*Your task*.
Please go line by line and repeat the data below exactly, with no images.

*Data shown*.
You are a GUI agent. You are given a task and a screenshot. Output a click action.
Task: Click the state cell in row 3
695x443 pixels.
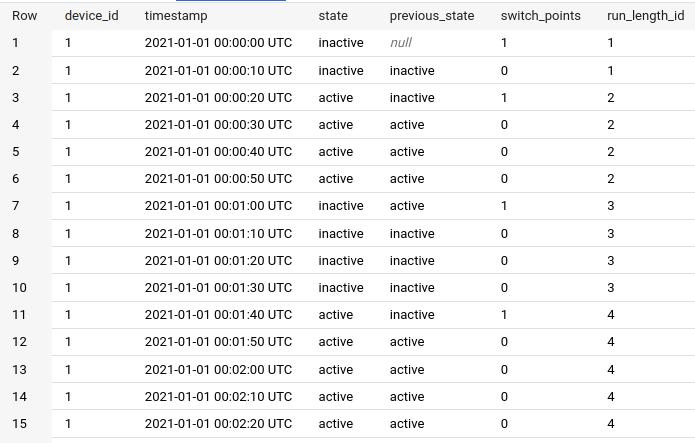[335, 98]
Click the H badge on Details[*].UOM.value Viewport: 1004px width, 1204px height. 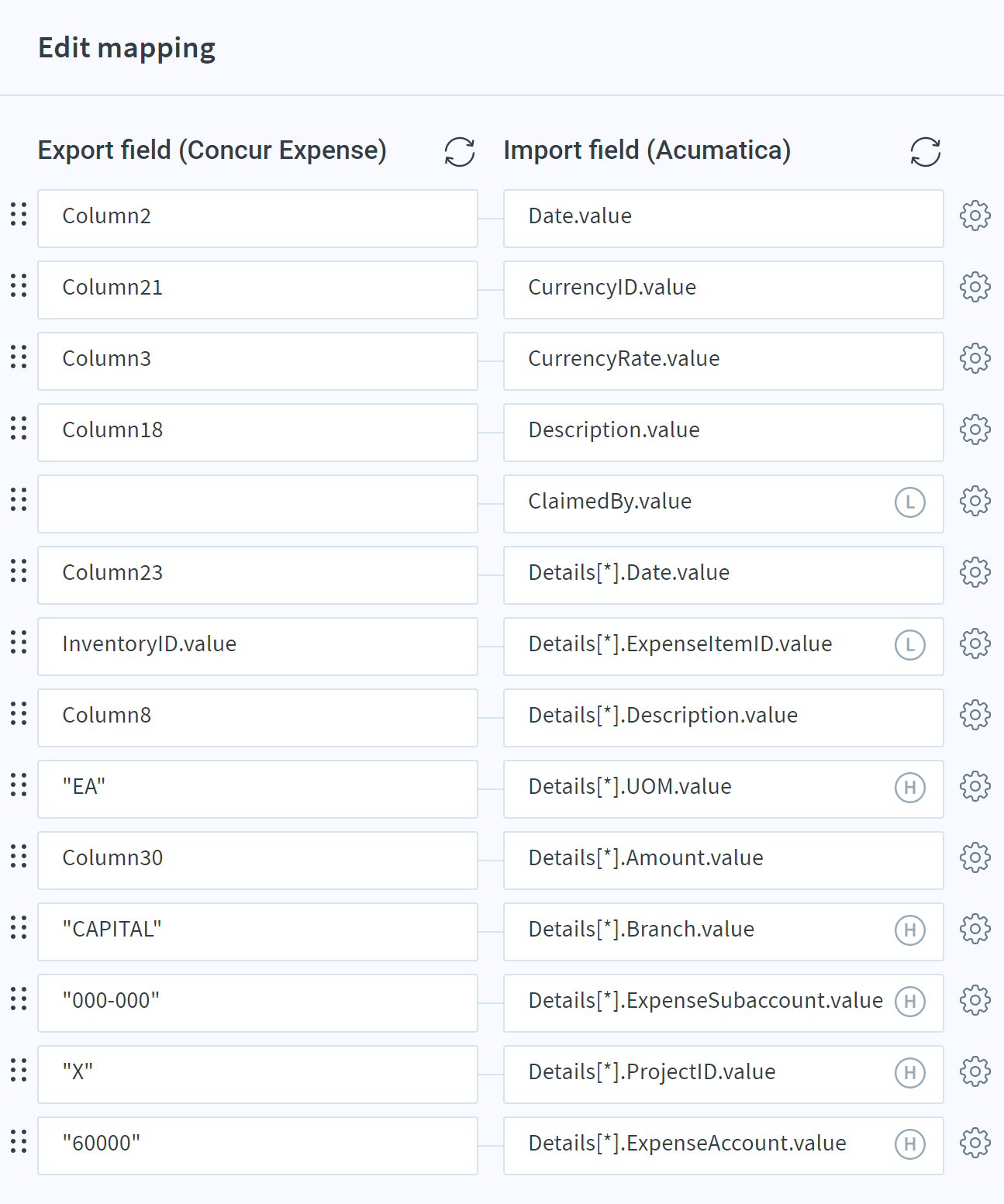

*Response to the exercise*.
You are a GUI agent. You are given a task and a screenshot. Output a click action.
Task: Click the state cell in row 3
695x443 pixels.
[335, 98]
Click the H badge on Details[*].UOM.value Viewport: 1004px width, 1204px height. 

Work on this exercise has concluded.